== Source text ==

Since 1978
The Annual Course in Cytometry has been held every summer since 1978, with the exception of a two-year pause in 2020 and 2021 during the COVID-19 pandemic. Below is a timeline of milestones tracing the course through five institutional homes over nearly five decades. If you have records, photos, or memories from earlier courses, please reach out.
1978–1982
The Annual Course in Cytometry is founded at the University of Rochester, establishing what will become a nearly unbroken, five-decade tradition of community-led cytometry education. By the 4th Annual Course (1982), the program spans lectures and hands-on labs in single- and two-color immunofluorescence, DNA/cell-cycle analysis, chromosome analysis by flow cytometry, and rare-event analysis. Faculty include Kathy Muirhead, Alan Waggoner, Paul Horan, Jim Leary, Noel Warner, Mike Loken, Bruce Bagwell, Zbigniew Darzynkiewicz, Phil Dean, and Scott Cram.
1983–1988
The course moves to Los Alamos National Flow Cytometry Resource (NFCR) in partnership with the Philadelphia-area SmithKline & French (SKF) site, expanding the program’s reach and instrumentation resources.
1989–2010
The course establishes a long-running home split between Los Alamos NFCR and Bowdoin College in Maine, with Verity Software House serving as a hosting partner for the Bowdoin courses. By the 16th Annual Course at Los Alamos (1993), the curriculum had grown to include immunophenotyping, apoptosis, calcium signaling, chromosome sorting with FISH, leukemia analysis, and special evening sessions on emerging technologies such as DNA sequencing and fragment sizing by flow cytometry. Faculty included Larry Seamer, Larry Sklar, Alan Waggoner, Bruce Bagwell, Gary Salzman, Harry Crissman, Zbigniew Darzynkiewicz, Carl Stewart, Peter Rabinovitch, Scott Cram, Ken Bauer, Greg Stelzer, and Nigel Carter. At the 25th Annual Course at Bowdoin (2002), the program expanded to a pick-a-lab format with 12 specialized labs covering topics from chromosome analysis and advanced sorting to aquatic flow cytometry, bead assays, and quantitative cytometry. Faculty included John Martin, Alice Givan, Joe Trotter, Jake Jacobberger, Scott Cram, David Hedley, John Nolan, and Paul Wallace.

== Description of the task ==
Say whether each statement agrees with the cytometry course timeline, answering yes or no and quoting the exact words that decide it. 1. The course was held in the summer of 2020. 2. The course was founded at the University of Rochester. 3. The 25th Annual Course at Bowdoin offered 12 specialized labs. The rows after this have nothing to do with the course timeline.

== Raw data ==

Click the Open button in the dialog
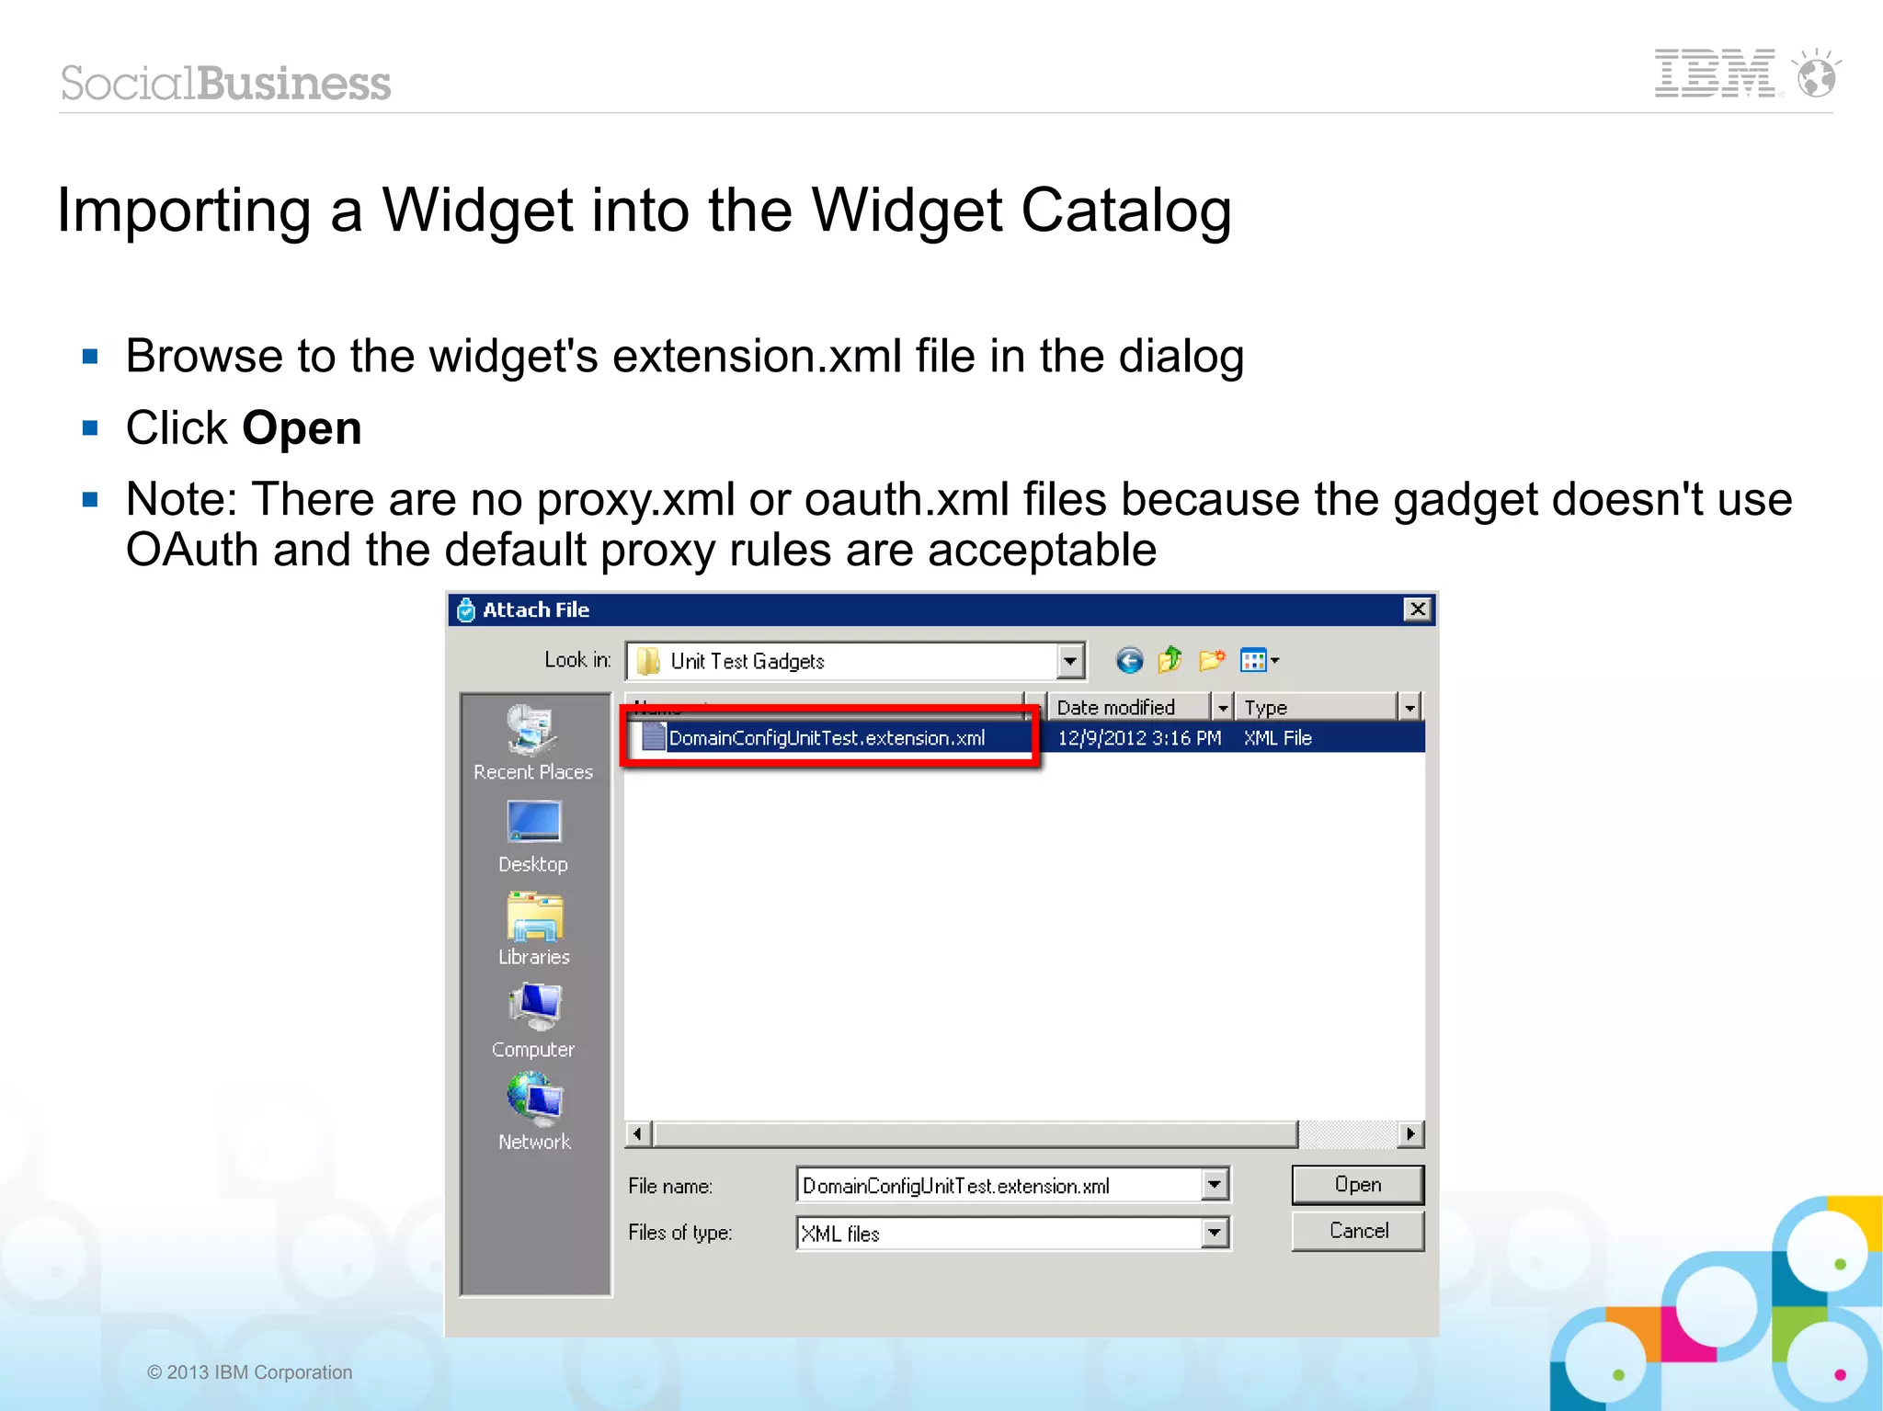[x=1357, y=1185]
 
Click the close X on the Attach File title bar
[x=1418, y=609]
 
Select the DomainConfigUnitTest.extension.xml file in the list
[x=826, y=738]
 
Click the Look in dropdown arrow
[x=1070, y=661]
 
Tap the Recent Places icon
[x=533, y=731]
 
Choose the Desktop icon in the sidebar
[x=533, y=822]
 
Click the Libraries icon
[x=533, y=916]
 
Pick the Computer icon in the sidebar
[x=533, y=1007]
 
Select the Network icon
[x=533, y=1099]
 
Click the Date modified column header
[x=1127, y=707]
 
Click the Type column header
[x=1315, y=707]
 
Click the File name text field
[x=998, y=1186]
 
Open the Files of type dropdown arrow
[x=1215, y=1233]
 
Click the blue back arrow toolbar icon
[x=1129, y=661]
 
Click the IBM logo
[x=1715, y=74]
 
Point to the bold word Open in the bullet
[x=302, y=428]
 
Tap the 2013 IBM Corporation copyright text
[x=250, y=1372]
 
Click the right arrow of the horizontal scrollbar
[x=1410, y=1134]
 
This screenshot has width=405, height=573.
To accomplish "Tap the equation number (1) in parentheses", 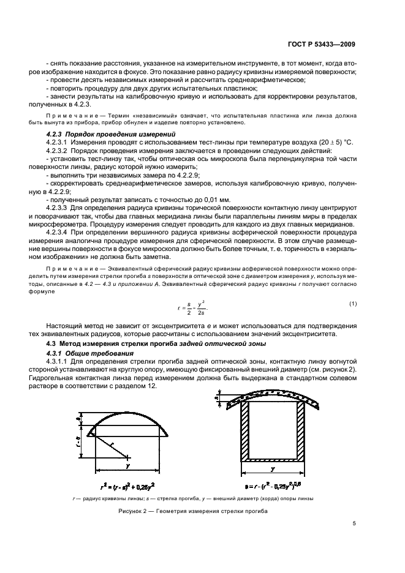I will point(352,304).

---

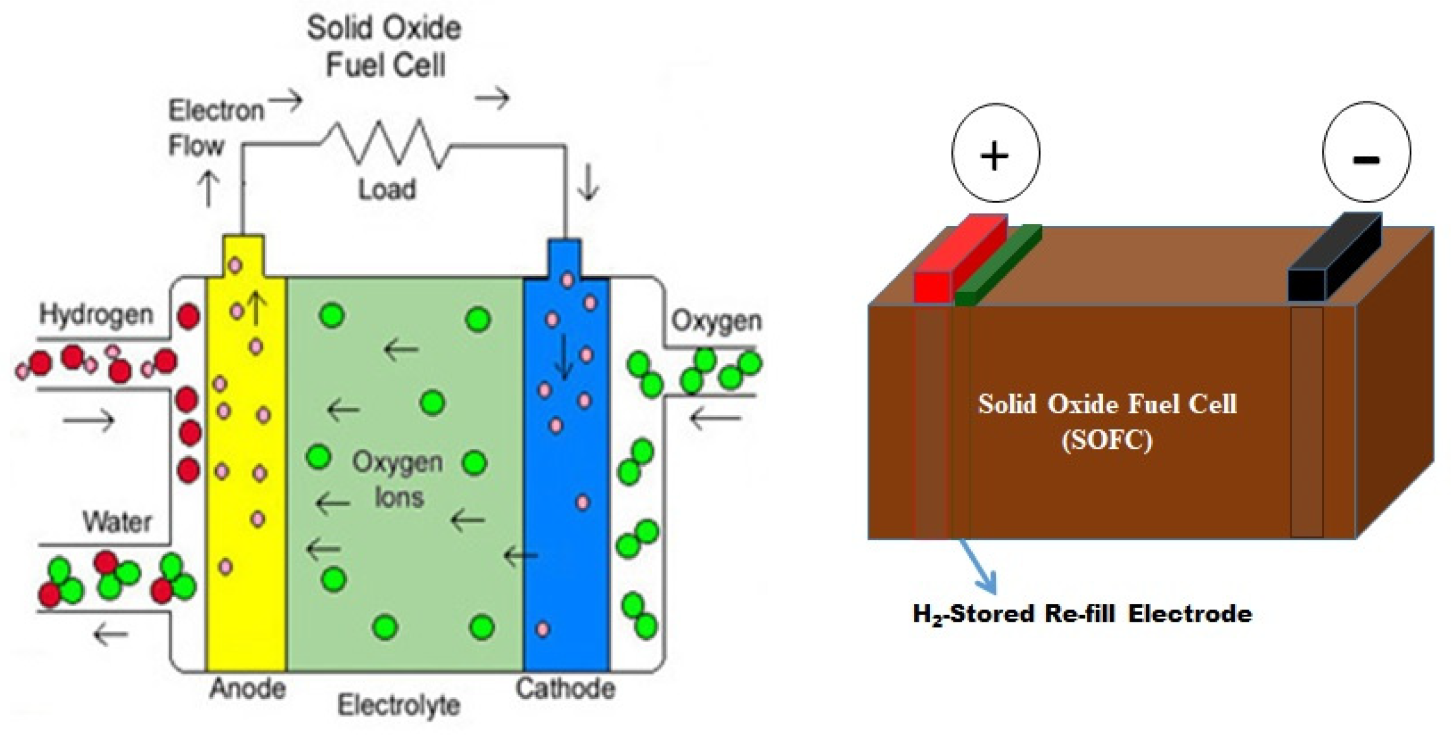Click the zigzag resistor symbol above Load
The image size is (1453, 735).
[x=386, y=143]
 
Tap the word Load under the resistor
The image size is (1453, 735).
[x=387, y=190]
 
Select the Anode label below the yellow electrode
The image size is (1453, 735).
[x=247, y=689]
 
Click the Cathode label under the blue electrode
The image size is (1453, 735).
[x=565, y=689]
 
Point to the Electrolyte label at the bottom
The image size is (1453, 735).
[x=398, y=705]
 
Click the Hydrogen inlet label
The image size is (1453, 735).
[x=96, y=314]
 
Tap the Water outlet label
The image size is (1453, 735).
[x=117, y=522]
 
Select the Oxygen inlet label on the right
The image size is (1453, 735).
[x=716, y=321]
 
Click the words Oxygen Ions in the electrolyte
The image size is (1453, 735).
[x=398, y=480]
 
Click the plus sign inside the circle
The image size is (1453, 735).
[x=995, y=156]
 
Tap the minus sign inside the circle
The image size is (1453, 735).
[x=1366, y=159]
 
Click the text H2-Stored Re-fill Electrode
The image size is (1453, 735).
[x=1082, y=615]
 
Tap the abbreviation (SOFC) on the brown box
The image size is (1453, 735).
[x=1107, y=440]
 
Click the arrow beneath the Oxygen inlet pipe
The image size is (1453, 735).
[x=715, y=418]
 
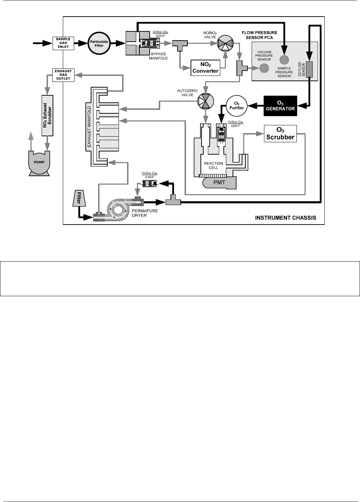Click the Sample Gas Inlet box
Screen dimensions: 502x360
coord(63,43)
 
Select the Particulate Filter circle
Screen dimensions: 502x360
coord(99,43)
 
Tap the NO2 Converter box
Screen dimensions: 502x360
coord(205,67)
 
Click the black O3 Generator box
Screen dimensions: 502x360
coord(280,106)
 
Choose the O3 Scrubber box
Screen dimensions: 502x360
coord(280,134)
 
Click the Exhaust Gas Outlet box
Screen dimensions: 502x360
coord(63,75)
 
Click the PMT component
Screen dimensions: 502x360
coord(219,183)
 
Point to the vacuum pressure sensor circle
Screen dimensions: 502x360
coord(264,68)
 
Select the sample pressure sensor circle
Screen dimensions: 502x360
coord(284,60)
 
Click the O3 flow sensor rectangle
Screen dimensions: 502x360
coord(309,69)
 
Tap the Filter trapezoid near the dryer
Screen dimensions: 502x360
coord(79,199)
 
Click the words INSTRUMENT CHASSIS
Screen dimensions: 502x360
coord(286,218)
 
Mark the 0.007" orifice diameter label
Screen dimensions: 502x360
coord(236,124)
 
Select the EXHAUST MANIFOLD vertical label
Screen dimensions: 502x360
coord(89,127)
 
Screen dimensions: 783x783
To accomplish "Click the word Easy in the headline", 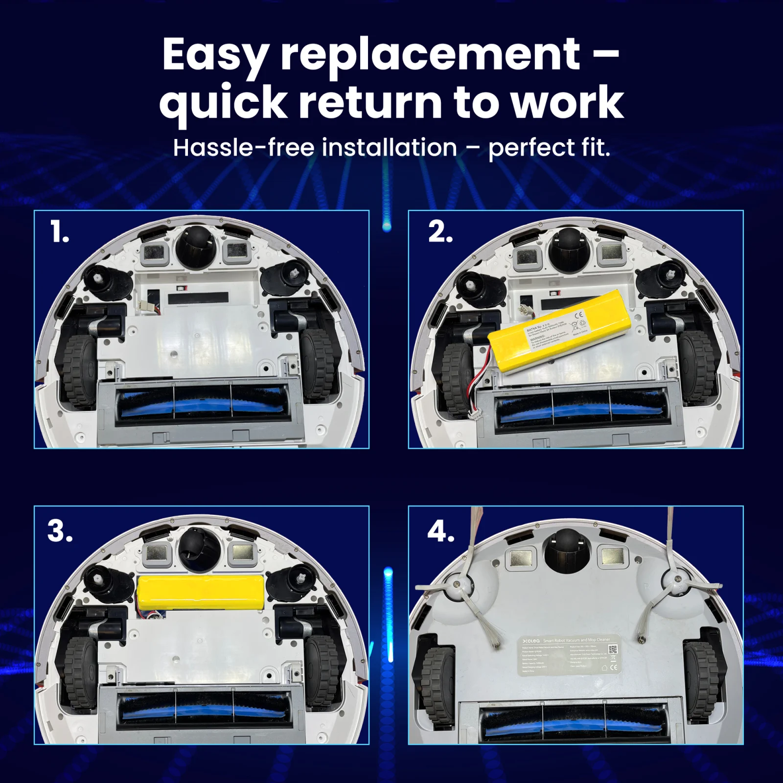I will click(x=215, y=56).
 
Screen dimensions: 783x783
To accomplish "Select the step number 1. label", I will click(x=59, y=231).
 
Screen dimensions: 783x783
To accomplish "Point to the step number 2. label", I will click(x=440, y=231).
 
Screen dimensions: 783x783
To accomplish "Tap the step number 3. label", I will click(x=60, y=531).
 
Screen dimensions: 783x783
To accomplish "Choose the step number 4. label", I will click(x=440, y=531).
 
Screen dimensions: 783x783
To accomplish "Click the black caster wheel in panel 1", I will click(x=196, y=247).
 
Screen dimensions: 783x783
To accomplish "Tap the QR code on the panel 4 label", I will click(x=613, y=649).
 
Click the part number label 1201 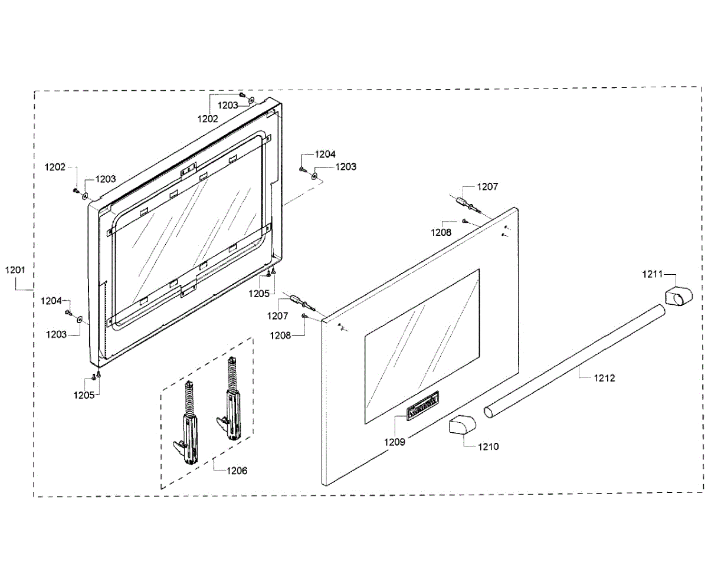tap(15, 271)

==

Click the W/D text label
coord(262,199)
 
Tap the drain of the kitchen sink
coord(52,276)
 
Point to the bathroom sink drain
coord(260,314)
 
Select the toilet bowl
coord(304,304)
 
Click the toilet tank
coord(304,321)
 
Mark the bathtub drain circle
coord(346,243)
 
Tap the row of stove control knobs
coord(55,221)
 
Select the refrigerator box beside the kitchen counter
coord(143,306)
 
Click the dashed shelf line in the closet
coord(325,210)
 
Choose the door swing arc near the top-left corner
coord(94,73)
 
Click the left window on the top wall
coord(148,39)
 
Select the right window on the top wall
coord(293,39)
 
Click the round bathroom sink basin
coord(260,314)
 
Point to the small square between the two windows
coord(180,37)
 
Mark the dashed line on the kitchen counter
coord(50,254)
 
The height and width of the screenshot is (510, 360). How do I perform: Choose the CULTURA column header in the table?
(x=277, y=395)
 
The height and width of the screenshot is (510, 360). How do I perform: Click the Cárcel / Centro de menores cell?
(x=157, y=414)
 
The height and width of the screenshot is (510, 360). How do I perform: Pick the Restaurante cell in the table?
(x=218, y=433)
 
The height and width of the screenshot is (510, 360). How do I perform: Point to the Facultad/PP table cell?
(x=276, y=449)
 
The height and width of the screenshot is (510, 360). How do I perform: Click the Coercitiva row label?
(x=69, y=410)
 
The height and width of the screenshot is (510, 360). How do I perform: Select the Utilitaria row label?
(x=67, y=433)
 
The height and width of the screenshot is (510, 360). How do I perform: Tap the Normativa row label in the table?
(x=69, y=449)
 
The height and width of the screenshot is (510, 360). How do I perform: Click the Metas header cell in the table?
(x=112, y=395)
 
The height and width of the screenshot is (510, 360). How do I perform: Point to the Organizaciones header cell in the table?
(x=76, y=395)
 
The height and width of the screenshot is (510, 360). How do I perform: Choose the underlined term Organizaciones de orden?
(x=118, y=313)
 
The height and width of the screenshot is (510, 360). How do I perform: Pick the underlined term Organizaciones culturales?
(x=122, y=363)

== Written answer ==
1. No: "with the exception of a two-year pause in 2020 and 2021 during the COVID-19 pandemic"
2. Yes: "The Annual Course in Cytometry is founded at the University of Rochester"
3. Yes: "the program expanded to a pick-a-lab format with 12 specialized labs"